SOLON Solar Modules Achieve Excellent Results in PID Test

Potential induced degradation (PID) is one of the main causes if a solar power plant's performance diminishes over the course of its service life.

Several solar manufacturers have now partnered up with renowned German testing institutes to launch a new initiative to prepare standard module tests for this phenomenon, which has been the subject of a large number of recent investigations. The objective is to enable consumers to recognize PID-resistant modules.

Solar energy companies SOLON, Schott Solar and Q-Cells, along with the Fraunhofer Institute for Solar Energy Systems ISE, the Photovoltaik-Institut Berlin (PI-Berlin), TÜV Rheinland and the VDE, the Association for Electrical, Electronic & Information Technologies, have developed a test for this purpose, which is easy to conduct and allows a solar module's PID resistance to be tested. Electrical leakage current, which can flow between a solar power plant's components, causes the power loss through PID. Instead of producing electricity, the cells short-circuit themselves.

During the test, PID-stabilized series production modules from the participating companies as well as modules from other brand manufacturers were subjected to the maximum system voltage of 1,000 V at a temperature of 25 degrees for seven days. To achieve exact comparative values, all modules were grounded and covered with aluminium foil or a continuous water film. The relevance of the test conditions was controlled using prepared test modules that SOLON had previously developed for all testing institutes. If a module lost less than five percent of its power during the test, it was considered PID-resistant within this context.

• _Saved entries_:
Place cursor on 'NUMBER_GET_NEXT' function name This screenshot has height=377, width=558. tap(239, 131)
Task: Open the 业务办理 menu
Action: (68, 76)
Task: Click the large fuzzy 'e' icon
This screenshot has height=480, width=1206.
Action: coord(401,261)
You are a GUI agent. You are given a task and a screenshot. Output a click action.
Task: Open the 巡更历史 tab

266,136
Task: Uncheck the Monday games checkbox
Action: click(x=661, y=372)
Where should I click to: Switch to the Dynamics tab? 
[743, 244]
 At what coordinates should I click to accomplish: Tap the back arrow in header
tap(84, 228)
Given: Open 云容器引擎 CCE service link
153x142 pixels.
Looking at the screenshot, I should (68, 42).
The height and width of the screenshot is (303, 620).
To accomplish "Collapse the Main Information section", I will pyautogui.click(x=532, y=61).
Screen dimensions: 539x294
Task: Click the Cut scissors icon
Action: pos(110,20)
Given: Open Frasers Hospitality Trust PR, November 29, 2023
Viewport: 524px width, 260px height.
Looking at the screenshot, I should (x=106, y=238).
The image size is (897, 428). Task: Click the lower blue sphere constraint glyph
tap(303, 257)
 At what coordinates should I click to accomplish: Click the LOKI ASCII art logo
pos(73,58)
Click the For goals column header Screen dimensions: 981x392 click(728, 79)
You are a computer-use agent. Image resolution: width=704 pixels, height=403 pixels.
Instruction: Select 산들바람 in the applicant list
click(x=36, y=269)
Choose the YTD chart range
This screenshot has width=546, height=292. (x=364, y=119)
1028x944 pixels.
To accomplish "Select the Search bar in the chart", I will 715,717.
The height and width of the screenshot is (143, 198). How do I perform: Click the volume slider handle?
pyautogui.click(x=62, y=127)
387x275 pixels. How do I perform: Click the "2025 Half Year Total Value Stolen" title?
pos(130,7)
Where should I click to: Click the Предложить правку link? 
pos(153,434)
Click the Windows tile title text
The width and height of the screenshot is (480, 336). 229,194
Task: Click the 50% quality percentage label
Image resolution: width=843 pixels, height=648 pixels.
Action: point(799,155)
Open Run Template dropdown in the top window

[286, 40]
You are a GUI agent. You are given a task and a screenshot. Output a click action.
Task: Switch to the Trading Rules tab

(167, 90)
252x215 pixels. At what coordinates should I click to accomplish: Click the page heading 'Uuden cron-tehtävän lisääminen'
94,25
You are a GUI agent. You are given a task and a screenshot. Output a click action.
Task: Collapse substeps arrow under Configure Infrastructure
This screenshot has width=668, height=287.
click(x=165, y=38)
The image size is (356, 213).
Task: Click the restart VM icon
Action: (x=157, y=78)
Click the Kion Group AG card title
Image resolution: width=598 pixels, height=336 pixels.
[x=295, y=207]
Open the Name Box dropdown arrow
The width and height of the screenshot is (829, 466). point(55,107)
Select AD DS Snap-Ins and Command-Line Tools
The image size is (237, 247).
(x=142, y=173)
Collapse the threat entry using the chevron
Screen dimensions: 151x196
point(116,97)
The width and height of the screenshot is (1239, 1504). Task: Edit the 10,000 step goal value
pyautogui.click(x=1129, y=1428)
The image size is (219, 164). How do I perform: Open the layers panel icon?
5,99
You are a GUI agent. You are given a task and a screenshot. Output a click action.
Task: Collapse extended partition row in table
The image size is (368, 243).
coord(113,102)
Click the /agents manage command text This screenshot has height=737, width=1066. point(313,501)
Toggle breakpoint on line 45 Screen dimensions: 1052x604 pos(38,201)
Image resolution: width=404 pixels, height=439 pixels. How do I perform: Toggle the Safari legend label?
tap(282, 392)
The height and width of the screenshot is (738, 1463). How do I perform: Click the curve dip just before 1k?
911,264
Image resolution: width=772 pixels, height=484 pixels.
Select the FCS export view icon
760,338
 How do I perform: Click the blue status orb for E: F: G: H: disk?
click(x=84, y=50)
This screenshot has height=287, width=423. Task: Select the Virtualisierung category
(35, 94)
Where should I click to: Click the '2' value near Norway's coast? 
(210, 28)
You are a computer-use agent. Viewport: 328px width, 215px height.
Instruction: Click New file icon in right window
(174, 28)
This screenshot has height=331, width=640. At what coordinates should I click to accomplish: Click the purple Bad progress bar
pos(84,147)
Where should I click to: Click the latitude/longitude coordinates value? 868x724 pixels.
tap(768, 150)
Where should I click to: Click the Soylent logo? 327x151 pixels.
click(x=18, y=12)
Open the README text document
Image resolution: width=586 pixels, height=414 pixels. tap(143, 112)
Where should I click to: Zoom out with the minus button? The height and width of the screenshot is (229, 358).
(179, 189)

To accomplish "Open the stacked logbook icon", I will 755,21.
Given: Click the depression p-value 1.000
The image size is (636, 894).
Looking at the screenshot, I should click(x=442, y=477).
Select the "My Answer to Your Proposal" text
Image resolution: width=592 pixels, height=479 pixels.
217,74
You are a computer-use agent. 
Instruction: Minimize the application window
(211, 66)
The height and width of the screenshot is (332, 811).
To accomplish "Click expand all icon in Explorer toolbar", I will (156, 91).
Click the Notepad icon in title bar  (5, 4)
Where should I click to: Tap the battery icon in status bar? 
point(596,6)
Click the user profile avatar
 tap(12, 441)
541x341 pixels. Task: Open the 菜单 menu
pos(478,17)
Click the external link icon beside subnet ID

• _ACTIONS TO TAKE_:
(1) In the PID test article, how much power could a module lose during the test and still count as PID-resistant?
(2) Pick up the PID test article after its final sentence and carry it on.

• _ANSWER SET_:
(1) Less than five percent of its power.

(2)
SOLON modules completed this test, which was conducted in several testing laboratories independently of each other, with a power loss below 5% and proved, as expected, to be PID-resistant. The modules of the other two participating companies also passed the test. In contrast, several of the other brand products exhibited power losses of more than 50%. "As innovation leaders, we have intensively examined PID and ensure that our customers are only provided with tested quality," said Dr. Lars Podlowski, Chief Technology Officer of SOLON. The company is performing research in long-term studies using its own testing facilities to determine how PID develops under various climatic conditions and how the solar power plants affected by PID can be regenerated by grounding or other concepts.

The PID effect can generally occur in crystalline and thin-film modules and intensifies in larger-scale power plants and with rising system voltages. Depending on the technology, however, it is reversible. PID can be prevented at the plant level if the plant is grounded, or when inverters are used that do not generate any harmful voltages. However, it is more cost-effective to prevent PID at the module or cell level.

The developed test procedure is to be extended. The objective is to implement a more advanced PID proof test in the IEC standard.